This article has been corrected.*
The long run-up to Chinese online commerce giant Alibaba’s blockbuster public offering has been punctuated by numerous updates to the company’s IPO prospectus filed with US regulators, each revealing more detail than the last.
The company’s decision to file in New York, rather than Hong Kong, was based on company leaders’ desire to retain control of the board of directors. US regulators appear to be pushing Alibaba to spell out, in increasingly specific detail, what exactly this control will mean for investors.
In three of the latest filings, the first on July 11, Alibaba has set out a stark warning to potential investors about the motives of the ”Alibaba Partnership,” a powerful 27-member group also known as Lakeside Partners that will nominate a majority of the company’s board of directors.
Under the section marked “Risks related to our corporate structure,” the prospectus warns investors that “the interests of the Alibaba Partnership may conflict with your interests.” The voting rights of the partnership, it says:
… will limit your ability to influence corporate matters, including any matters to be determined by our board of directors. The interests of the Alibaba Partnership may not coincide with your interests, and the Alibaba Partnership or its director nominees may make decisions with which you disagree, including decisions on important topics such as compensation, management succession, acquisition strategy and our business and financial strategy.

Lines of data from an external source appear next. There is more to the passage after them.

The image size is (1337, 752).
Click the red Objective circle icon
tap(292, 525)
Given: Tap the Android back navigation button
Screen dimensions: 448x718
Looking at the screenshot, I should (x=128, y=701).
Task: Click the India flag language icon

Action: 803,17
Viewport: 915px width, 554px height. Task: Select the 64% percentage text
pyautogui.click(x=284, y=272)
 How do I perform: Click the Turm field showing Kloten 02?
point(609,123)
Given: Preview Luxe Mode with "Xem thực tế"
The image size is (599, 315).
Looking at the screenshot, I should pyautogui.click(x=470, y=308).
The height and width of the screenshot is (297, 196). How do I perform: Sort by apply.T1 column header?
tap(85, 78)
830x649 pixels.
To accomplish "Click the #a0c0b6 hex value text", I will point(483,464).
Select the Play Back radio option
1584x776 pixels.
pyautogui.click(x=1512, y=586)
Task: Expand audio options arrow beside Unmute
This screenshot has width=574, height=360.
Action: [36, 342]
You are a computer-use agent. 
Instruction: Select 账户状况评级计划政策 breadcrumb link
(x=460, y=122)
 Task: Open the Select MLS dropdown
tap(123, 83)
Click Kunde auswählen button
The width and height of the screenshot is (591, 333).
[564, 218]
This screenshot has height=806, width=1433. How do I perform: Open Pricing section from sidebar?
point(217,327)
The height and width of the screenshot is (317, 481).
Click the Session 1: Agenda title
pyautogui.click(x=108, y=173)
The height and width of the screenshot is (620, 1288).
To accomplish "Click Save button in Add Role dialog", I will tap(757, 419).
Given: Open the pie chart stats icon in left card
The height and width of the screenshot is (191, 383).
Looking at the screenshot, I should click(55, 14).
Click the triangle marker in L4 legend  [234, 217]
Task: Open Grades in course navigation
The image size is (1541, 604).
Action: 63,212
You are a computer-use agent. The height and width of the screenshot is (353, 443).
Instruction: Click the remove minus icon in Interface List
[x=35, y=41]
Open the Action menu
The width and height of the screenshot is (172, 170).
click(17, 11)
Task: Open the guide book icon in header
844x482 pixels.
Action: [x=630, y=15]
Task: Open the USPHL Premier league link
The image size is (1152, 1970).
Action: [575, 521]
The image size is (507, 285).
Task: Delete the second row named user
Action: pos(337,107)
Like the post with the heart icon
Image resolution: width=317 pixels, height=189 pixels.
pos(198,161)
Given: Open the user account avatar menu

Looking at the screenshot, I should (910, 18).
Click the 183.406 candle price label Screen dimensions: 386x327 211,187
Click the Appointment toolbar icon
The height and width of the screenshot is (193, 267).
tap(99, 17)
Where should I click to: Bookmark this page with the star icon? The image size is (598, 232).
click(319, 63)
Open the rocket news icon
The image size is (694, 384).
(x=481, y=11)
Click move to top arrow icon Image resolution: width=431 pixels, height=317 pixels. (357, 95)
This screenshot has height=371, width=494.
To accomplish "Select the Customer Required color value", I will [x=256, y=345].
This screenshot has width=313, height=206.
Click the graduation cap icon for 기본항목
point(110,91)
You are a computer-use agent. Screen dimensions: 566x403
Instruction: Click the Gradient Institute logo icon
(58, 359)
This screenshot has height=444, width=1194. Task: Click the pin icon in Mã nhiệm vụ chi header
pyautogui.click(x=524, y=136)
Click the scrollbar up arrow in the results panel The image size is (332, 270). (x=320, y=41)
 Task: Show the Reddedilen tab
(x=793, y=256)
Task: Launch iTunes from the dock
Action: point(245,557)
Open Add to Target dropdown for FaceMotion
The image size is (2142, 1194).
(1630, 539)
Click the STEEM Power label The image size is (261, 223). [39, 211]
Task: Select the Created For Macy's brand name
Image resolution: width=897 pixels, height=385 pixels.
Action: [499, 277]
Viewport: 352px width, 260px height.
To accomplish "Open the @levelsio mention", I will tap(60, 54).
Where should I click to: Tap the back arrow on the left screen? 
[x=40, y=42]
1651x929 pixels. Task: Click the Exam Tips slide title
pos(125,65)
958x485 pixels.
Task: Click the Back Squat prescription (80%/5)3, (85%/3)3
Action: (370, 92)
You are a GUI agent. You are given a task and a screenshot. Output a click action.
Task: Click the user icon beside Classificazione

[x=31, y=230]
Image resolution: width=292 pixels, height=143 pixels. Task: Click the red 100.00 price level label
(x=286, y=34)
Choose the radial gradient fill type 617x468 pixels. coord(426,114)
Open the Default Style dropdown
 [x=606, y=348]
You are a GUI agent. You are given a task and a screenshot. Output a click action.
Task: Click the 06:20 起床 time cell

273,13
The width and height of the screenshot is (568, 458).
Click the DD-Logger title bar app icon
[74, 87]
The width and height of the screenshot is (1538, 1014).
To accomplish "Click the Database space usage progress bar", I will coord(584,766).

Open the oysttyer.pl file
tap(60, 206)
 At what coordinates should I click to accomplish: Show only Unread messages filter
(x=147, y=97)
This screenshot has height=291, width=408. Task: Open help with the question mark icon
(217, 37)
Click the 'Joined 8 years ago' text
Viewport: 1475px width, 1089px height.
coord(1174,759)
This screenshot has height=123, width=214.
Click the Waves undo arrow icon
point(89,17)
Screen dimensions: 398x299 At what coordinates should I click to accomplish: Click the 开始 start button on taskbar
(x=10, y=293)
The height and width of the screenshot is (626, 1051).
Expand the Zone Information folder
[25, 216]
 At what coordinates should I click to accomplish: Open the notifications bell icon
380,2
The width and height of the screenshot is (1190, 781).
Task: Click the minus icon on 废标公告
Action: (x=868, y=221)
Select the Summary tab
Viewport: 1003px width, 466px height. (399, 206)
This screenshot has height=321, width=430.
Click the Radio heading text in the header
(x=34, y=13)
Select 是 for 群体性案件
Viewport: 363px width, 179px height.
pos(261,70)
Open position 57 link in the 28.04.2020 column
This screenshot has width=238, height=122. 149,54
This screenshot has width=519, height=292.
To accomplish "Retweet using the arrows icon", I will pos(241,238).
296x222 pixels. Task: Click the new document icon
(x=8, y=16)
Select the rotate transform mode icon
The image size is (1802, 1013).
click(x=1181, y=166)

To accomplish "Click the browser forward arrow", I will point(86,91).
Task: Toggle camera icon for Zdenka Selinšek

In particular, Alibaba says, the partnership may “focus on the long-term interests of our ecosystem participants at the expense of our short-term financial results.” Ecosystem participants are defined in another part of the prospectus as the “buyers, sellers, third-party service providers, strategic alliance partners, and investee companies” involved in Alibaba’s online sales platform.
By giving the partnership, and an elite committee within it, control of the company’s ultimate decision-making body, Alibaba’s top management has created a situation that executives at many publicly traded companies will envy. Although the company’s IPO could raise more than $20 billion in exchange for shares, managers are making it increasingly clear that they will ignore the pressure from investors for short-term returns that dogs so many other CEOs.
This lack of control is unlikely to deter many investors. Alibaba’s second-quarter net income nearly tripled, to $2 billion, the company said yesterday, helped in part by a meteoric rise in mobile revenue. Shareholder Yahoo has made it clear it isn’t going to part with its Alibaba stake unless forced, despite the Alibaba partnership’s ultimate control. As one analyst told Reuters this week, investors are “ready to buy,” whether anyone is going to listen to them or not.
*An earlier version of this article said that Alibaba’s prospectus filed on August 27 was the first to say that the interests of Alibaba’s partnership may conflict with investors’ interests. A prospectus dated July 11 was the first to state this.